The icpTOF quantitatively detects ALL isotopes in single nanoparticles with high sensitivity and temporal resolution and offers multiple approaches for interference removal.
Olga Borovinskaya, Martin Tanner
Inductively coupled plasma-mass spectrometry (ICP-MS) operated in single particle (sp) mode can be used as a rapid particle screening tool at low and environmentally relevant concentrations (ng/kg-μg/kg). Sp-ICP-MS performed with quadrupoles and sector-field instruments provides quantitative information about the mass, size and number concentration of particles composed of a single metal or metal oxide.
An increasing number of multi-element nanoparticles (alloy, core-shell structures) are being manufactured nowadays. Multi-element particle detection is necessary to trace manufactured nanoparticles in the high background of natural particles. However, this cannot be realized by sequential MS such as quadrupole and sector-field.
The icpTOF provides simultaneous detection of all isotopes and records a unique mass spectrum every 30 μs, making it an ideal tool for multi-element detection and quantification of nanoparticles in unknown or poorly characterized samples.
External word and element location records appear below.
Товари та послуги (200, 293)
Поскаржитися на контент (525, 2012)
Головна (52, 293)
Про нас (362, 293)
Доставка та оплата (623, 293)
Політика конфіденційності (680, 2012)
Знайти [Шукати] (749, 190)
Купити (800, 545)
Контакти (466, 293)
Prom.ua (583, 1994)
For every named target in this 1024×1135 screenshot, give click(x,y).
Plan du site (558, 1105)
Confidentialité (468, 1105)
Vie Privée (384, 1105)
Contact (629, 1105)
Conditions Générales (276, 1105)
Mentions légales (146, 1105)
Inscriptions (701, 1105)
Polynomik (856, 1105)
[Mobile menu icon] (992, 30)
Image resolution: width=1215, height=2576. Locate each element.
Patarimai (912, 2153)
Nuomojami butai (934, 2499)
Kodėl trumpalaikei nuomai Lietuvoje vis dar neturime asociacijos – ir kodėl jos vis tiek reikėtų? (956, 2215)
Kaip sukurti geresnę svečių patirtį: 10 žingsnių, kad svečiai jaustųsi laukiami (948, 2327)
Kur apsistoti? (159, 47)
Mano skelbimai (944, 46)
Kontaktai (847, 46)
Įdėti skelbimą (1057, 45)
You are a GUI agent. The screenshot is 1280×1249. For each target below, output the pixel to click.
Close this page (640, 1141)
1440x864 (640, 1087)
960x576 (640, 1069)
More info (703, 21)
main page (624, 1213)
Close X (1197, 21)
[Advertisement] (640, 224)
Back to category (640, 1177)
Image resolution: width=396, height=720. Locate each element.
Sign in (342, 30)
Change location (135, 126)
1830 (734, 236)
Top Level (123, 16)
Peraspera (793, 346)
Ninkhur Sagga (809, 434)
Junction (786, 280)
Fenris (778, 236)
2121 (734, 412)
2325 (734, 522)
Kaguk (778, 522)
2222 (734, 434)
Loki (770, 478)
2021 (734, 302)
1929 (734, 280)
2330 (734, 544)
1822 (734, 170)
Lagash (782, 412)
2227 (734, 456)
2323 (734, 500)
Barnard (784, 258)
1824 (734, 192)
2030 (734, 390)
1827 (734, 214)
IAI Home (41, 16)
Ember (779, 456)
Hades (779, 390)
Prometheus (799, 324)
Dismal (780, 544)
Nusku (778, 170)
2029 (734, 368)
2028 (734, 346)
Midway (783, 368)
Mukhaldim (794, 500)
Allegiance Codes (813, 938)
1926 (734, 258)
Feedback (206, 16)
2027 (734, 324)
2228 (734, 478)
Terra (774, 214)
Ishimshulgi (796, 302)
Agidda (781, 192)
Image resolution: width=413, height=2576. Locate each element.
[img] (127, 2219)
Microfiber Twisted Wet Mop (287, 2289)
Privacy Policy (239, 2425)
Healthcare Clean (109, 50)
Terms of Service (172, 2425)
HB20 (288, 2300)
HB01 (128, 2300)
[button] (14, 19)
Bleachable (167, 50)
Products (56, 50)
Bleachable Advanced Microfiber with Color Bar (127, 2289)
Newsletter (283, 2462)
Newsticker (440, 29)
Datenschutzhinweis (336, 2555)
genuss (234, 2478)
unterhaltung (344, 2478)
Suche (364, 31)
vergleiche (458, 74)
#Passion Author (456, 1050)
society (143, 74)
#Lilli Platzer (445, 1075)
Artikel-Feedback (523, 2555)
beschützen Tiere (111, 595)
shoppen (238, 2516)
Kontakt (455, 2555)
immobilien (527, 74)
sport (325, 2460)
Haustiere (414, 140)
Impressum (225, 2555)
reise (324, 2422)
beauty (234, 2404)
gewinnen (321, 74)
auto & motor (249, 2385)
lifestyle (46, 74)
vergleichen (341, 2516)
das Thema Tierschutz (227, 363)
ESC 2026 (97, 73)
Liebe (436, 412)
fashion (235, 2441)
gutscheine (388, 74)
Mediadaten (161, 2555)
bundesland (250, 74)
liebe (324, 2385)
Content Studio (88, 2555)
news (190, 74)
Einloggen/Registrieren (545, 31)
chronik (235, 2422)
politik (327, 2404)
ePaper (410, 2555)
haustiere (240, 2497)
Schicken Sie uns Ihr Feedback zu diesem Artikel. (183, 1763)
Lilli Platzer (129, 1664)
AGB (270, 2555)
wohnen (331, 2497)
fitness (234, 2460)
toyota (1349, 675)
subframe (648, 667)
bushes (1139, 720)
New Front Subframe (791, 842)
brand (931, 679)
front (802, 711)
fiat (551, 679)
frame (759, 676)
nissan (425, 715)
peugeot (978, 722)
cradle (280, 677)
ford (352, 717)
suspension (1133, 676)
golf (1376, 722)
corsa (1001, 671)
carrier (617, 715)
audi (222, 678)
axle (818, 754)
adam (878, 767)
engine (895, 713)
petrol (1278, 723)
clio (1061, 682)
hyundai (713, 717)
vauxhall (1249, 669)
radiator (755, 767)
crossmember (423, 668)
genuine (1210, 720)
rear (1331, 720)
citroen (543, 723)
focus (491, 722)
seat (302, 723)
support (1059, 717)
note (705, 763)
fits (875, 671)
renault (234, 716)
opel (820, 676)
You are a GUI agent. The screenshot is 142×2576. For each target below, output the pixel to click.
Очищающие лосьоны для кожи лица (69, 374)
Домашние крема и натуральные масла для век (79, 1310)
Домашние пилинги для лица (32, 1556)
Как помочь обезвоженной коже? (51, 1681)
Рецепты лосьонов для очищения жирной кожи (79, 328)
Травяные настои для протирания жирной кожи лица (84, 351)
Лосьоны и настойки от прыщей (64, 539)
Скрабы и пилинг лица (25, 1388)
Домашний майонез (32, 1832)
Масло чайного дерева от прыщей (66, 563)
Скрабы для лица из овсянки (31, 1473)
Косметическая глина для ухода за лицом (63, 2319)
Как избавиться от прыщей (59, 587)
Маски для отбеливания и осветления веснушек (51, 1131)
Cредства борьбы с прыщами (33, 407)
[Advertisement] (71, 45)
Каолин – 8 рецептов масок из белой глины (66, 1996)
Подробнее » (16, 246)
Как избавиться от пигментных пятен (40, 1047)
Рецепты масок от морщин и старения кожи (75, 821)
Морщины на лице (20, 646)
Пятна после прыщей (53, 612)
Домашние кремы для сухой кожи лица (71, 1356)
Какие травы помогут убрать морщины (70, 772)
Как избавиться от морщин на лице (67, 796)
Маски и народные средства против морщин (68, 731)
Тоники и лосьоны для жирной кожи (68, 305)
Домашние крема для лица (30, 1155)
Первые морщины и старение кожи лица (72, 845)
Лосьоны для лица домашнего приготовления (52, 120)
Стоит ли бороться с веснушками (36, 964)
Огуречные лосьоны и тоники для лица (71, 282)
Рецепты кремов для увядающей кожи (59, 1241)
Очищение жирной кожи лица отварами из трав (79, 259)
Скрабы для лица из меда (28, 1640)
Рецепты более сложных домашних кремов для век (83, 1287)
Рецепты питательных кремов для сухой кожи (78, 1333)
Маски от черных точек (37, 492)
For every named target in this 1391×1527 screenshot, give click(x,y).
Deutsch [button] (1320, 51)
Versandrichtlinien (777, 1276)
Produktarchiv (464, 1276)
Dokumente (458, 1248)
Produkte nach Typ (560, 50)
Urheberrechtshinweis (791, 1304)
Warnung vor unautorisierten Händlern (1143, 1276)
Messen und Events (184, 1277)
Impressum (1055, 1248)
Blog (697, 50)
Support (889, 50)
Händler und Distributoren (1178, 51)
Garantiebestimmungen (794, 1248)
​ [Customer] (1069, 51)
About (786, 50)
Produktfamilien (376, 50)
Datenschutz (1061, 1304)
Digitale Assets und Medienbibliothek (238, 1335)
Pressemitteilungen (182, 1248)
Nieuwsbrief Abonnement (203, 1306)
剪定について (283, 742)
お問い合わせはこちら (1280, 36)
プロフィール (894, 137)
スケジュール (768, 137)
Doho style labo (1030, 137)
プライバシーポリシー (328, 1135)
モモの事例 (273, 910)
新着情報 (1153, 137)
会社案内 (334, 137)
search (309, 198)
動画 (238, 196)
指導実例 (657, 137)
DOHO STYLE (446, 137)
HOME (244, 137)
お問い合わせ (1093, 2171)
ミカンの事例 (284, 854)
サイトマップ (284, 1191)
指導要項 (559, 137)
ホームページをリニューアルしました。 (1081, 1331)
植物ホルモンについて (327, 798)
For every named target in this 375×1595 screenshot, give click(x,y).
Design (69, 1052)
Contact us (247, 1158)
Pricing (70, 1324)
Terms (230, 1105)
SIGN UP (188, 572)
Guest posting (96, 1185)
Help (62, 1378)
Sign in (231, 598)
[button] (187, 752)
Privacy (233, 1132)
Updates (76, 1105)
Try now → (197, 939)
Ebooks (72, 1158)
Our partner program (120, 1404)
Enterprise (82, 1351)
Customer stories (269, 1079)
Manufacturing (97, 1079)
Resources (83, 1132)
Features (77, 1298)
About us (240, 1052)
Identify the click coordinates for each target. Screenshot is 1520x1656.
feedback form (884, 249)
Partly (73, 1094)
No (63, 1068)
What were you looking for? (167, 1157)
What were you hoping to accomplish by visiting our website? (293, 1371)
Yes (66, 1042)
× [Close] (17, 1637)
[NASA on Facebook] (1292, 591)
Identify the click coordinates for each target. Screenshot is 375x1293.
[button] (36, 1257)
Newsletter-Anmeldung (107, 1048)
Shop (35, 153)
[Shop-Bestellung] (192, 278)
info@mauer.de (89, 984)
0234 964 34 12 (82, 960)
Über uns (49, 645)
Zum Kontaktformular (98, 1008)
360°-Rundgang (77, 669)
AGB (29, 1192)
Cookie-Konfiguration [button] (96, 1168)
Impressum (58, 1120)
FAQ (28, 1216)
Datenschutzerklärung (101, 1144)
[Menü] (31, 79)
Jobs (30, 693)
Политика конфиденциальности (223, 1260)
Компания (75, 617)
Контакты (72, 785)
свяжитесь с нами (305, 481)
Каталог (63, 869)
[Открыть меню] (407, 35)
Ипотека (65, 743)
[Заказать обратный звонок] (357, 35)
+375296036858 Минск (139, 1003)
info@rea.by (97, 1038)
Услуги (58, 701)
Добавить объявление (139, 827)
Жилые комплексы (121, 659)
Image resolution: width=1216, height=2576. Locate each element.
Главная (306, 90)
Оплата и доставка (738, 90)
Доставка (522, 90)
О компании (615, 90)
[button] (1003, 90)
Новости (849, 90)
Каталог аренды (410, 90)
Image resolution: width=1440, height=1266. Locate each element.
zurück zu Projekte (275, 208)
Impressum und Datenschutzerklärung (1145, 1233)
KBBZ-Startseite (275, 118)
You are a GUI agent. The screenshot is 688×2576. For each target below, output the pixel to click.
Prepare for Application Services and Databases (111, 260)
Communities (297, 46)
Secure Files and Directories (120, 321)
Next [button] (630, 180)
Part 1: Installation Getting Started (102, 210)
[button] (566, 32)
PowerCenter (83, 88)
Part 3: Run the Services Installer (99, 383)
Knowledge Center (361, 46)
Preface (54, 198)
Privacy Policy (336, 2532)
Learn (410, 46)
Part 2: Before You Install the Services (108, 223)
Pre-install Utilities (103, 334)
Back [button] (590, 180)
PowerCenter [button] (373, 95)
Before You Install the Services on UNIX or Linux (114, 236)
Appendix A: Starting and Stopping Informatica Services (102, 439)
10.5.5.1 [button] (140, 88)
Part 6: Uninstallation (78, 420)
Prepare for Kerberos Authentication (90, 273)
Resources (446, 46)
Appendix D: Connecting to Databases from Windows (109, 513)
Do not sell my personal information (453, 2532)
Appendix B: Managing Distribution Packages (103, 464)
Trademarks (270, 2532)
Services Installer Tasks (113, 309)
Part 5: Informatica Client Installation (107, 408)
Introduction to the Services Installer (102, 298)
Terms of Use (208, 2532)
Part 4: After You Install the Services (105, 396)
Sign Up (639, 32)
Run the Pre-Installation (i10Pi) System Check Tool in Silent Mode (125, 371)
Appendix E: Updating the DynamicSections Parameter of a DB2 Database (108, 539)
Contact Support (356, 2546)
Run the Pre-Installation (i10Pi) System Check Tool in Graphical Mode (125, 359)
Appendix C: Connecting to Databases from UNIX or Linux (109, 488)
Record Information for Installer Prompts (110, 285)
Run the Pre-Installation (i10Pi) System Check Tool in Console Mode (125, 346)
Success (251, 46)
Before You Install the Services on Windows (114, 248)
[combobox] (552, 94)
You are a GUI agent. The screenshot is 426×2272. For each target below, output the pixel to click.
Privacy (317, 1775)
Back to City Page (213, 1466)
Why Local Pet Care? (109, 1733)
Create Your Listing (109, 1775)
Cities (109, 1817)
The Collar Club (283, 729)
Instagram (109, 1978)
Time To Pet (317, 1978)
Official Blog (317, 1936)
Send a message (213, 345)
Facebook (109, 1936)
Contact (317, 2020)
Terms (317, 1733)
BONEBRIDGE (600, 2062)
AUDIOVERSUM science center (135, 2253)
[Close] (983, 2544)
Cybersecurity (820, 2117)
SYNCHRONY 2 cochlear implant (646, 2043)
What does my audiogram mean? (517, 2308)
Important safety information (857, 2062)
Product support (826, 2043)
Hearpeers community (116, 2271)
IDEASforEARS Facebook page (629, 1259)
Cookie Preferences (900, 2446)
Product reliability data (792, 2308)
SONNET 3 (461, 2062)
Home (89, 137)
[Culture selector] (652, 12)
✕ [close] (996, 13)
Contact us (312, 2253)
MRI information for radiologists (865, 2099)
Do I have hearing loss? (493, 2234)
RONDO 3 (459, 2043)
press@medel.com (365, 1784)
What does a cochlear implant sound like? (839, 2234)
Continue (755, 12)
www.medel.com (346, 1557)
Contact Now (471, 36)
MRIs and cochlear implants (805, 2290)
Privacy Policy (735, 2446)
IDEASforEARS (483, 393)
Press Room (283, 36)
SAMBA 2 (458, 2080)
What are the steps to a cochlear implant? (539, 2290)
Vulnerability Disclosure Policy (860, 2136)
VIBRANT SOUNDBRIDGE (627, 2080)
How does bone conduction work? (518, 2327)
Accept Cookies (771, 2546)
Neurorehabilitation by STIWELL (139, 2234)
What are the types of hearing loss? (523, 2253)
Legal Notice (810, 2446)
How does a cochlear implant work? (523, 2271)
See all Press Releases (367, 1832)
Moreover, it uniquely combines high mass resolution with collision- and reaction-cell technology (Q-cell), enabling more efficient resolution of analytes from interferences (e.g. 56Fe).
Nanosteel nanoparticles composed of Fe, Cr, Ni, Mo were diluted with milliQ water and measured with the icpTOF using H2 in the Q-cell at 3 ml/min to remove ArO interference on 56Fe.